With AI, VR is even more promising. I have been working on a Gaussian splat renderer for the Quest 3, and by having Claude and ChatGPT read state-of-the-art papers, I have been able to build a training and rendering pipeline that is getting >50 fps for large indoor scenes on the Quest 3. I started with an (AI-driven) port of a desktop renderer, which got less than 1 fps, but I've integrated both training and rendering improvements from research and added a bunch of quality and performance improvements and now it's actually usable. Applying research papers to a novel product is something that used to take weeks or months of a person's time and can now be measured in minutes and hours (and tokens).
You might be interested in a new experimental 3D scene learning and rendering approach called Radiant foam [1], which is supposed to be better suited for GPUs that don't have hardware ray tracing acceleration.
Cool! I'll definitely check it out. The great thing about LLMs is I can probably have a trainer and renderer using this technology up and running for my platform in a day or two, OR I can just pick and choose parts that would work well for my implementation and merge them in.
Sorry if this is a basic question, but what's you workflow for feeding the papers into the LLM and getting the implementation done?

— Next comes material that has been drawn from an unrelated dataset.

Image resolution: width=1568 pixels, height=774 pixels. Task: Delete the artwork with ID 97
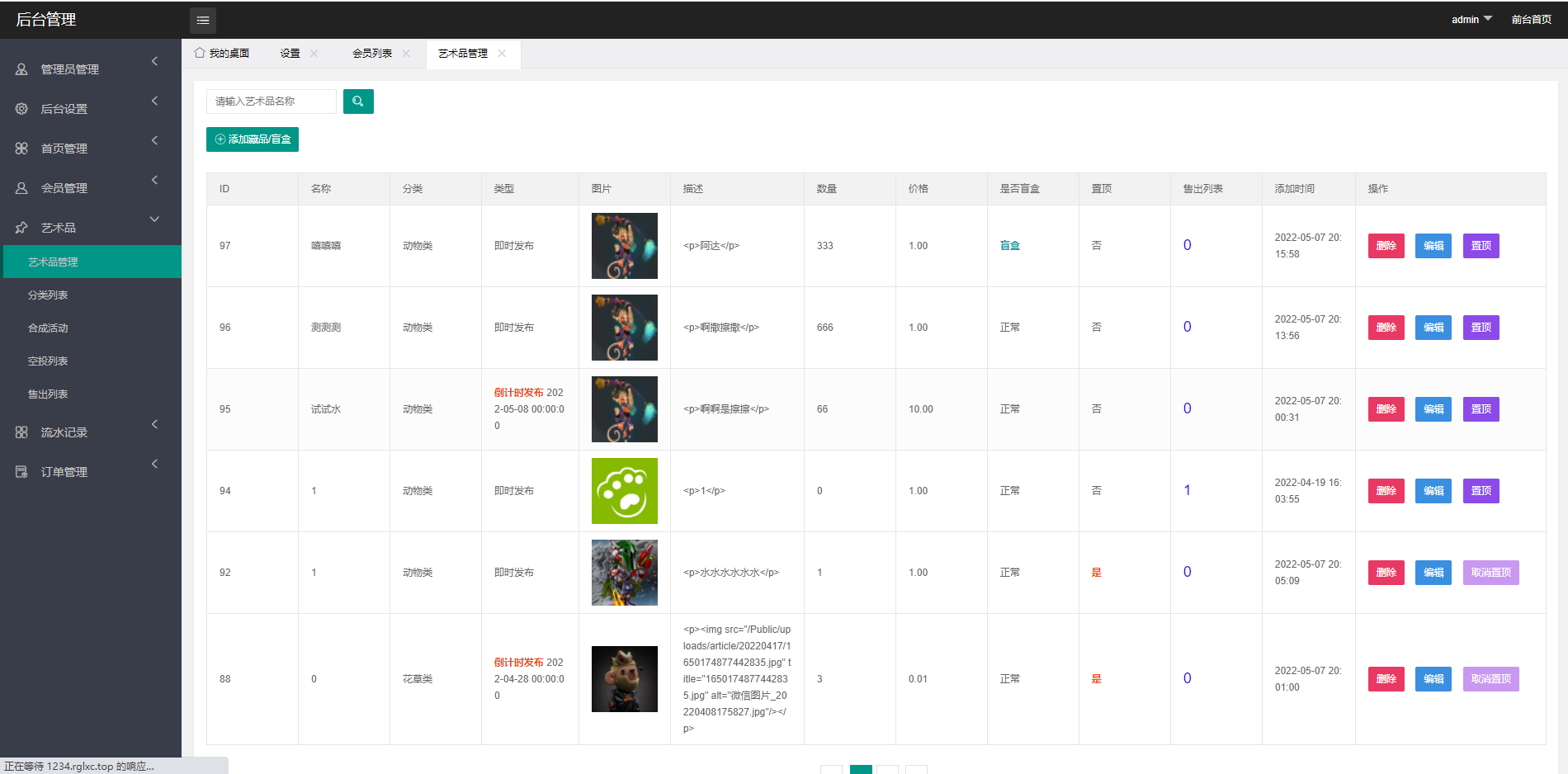[1386, 246]

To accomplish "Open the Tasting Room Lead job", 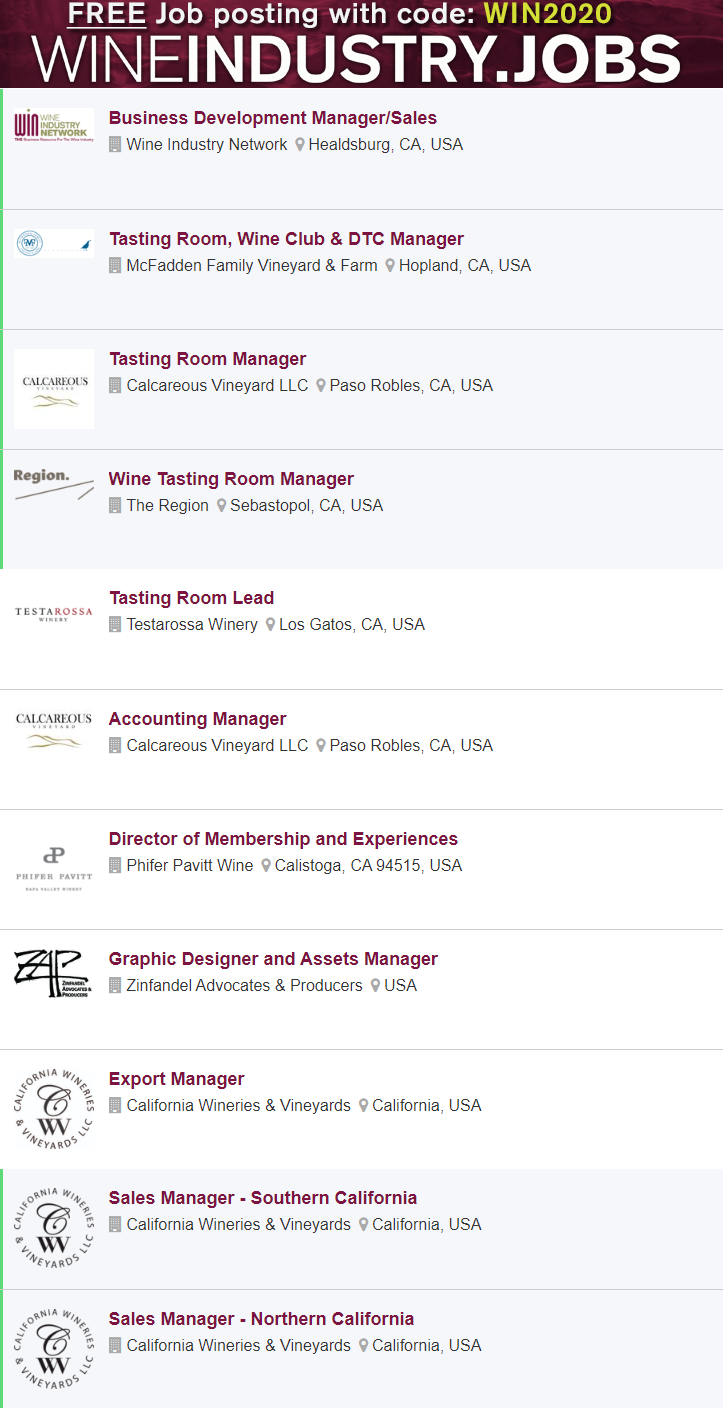I will click(x=191, y=598).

The coding agents that I've used are not able to read PDFs, so I've been wondering how to do it.
this is actually a great question - I just extract the text with PyPDF, but did a brief search on the functionality I'd like to have (convert math equations to LaTeX, extract images, reformat in markdown, extract data from charts) and it looks like there are a couple of promising Python libs like Docling and Marker.. I should really improve this part of my workflow.

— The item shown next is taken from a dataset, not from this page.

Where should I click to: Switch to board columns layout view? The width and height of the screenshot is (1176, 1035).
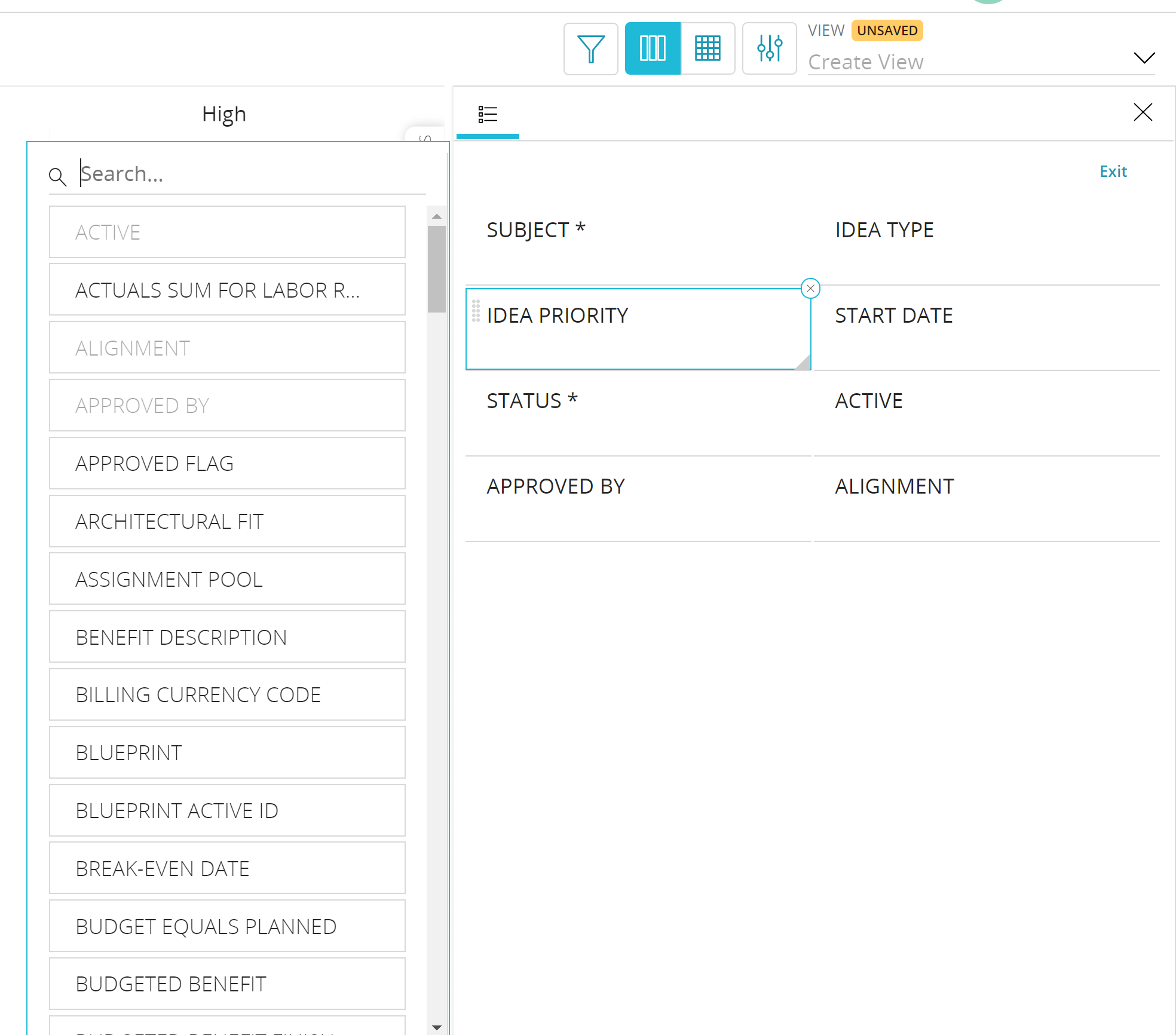coord(653,49)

after looking into it for a little while, Docling and Marker work pretty well but are very slow. I haven't found anything else that extracts math suitably. It takes 10+ minutes per pdf, so I'm going to run it on a batch of these papers overnight and create my own little gaussian splatting RAG database. It's really too bad PDF is so terrible.
My understanding is that those models create gaussian splats from a text prompt, kinda like a 3d version of nano banana. I'm not doing that (yet), what I'm doing is creating splats from a set of photos - aka "splat training" and then rendering the splat as a static (working on dynamism) on the Quest headset. This is pretty well-worn territory with a lot of good implementations, but I have my own implementation of a trainer in C++/CUDA (originally based in SpeedySplat, which was written in Python, but now completely rewritten and not much of SpeedySplat is left) and renderer in C++/OpenXR for the Quest (originally based on a LLM-made port of 3DGS.cpp to OpenXR, but 100% rewritten now), and I can easily integrate techniques from research.